Blitzer Gut getarnte Kontrolle von Temposündern

Kreis Ludwigsburg / Jonathan Lung 30.08.2018

Sie sind zumeist gut getarnt, schwer zu erkennen und schlagen gefühlt immer im falschen Moment zu: Mobile Radarfallen kontrollieren inner- und außerorts die Geschwindigkeit im Straßenverkehr, zusätzlich zu stationären Anlagen. Für die Überwachung außerhalb der Kommunen ist im Kreis das Polizeipräsidium Ludwigsburg zuständig. Innerorts liegt die Zuständigkeit bei den Kommunen.

Der Einsatz mobiler Radarfallen erfolge überwiegend an Stellen mit wiederholtem Unfallgeschehen, sagt Polizeisprecher Peter Widenhorn. Es komme vor, dass auf eine mobile Kontrolle auch eine langfristige stationäre durch einen regulären Blitzer erfolge, wenn die Messergebnisse bei der mobilen Kontrolle entsprechend viele Verstöße registrierten. Eine mobile Geschwindigkeitskontrolle kann einmal durch Videoüberwachung oder durch Lasermessgeräte erfolgen. In diesen Fällen wird der Temposünder mit den aufgezeichneten Beweisen nach der Tat konfrontiert. Beim Einsatz von Handmessgeräten durch Beamten wird der Fahrer direkt nach der Kontrolle heraus gewunken. Die Dauer der mobilen Kontrollen liege zwischen einer Stunde und einem Tag, so der Polizeisprecher.

Verkehrerziehungmaßnahme

Die mobilen Kontrollen fungierten als „langfristige Verkehrserziehungsmaßnahme“, so Widenhorn. Der Fahrer solle sich auch abseits der oft schnell bekannten stationären Blitzer an die Geschwindigkeitsbegrenzung gebunden fühlen. Die Wichtigkeit solcher Überwachungen sei enorm, betont er. Die bei den Kontrollen eingenommenen Gelder fließen an die zentrale Bußgeldstelle, „die Polizei hat nichts davon“, betont der Sprecher.

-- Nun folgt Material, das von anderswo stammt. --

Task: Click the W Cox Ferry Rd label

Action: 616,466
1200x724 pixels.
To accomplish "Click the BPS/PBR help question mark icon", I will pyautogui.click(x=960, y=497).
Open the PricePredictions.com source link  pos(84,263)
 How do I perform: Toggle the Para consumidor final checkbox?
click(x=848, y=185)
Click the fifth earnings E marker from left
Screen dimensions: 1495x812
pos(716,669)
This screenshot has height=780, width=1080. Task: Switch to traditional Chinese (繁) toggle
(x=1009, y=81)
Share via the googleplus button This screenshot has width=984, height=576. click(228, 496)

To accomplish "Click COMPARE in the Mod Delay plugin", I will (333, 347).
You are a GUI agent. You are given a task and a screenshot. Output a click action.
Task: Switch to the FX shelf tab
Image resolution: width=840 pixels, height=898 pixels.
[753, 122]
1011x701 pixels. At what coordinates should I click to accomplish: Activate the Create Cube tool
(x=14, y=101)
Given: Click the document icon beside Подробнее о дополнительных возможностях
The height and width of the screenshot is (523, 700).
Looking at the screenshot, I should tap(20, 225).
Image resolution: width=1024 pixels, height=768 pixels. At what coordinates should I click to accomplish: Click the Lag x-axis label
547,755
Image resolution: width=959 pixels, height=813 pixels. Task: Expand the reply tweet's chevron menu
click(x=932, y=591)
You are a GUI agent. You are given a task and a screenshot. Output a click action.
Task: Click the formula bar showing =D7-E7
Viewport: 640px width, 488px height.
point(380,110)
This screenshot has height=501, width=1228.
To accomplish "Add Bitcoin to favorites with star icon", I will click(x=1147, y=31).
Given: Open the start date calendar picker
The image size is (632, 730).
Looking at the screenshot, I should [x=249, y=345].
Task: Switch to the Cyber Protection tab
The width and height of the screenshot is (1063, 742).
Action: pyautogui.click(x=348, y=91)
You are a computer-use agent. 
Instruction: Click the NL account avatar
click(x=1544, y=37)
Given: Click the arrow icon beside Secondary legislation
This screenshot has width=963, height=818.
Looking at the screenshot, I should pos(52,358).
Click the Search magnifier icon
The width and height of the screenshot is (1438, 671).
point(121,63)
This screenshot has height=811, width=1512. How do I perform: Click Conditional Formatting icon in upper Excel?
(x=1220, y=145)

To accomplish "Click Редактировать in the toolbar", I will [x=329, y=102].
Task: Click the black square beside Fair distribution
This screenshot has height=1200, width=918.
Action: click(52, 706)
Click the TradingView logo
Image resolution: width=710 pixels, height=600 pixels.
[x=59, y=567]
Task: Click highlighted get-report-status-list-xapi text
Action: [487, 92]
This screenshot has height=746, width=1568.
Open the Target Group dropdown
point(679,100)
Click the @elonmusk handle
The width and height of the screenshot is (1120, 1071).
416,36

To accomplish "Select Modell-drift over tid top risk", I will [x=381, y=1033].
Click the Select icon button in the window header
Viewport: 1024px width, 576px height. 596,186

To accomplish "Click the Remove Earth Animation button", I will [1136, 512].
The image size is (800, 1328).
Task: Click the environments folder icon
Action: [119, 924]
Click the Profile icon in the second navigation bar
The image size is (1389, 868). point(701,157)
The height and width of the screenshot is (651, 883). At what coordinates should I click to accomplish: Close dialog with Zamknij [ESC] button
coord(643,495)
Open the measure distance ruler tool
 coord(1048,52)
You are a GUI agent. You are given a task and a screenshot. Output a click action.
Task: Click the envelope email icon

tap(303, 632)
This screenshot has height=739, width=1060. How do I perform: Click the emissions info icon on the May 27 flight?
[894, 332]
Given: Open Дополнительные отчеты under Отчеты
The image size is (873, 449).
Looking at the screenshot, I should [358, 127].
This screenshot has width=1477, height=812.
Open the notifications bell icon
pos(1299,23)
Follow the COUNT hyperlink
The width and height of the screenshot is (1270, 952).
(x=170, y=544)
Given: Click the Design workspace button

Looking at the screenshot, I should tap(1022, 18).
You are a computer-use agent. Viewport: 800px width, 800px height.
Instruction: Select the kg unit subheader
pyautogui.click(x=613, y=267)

In Bietigheim-Bissingen werden mobile Radarfallen an sensiblen Orten wie beispielsweise Kindergärten oder Schulen eingesetzt. „Die Verkehrssicherheitslage ist ausschlaggebend“, betont Stadtsprecherin Anette Hochmuth.

Die äußerst häufig vorkommende Anwohnerbitte um verstärkte Geschwindigkeitskontrollen in ihrer Straße und ihrem Viertel müsse jedoch erst geprüft werden, bevor man schließlich einen Blitzer aufstelle, so die Sprecherin,. „Es ist nicht so, dass man sich seinen Blitzer bestellen kann“, sagt sie. Die Einnahmen fließen in die Stadtkasse. Insgesamt handelt es sich bei den Bußgeldern um mehr als eine Million Euro jährlich.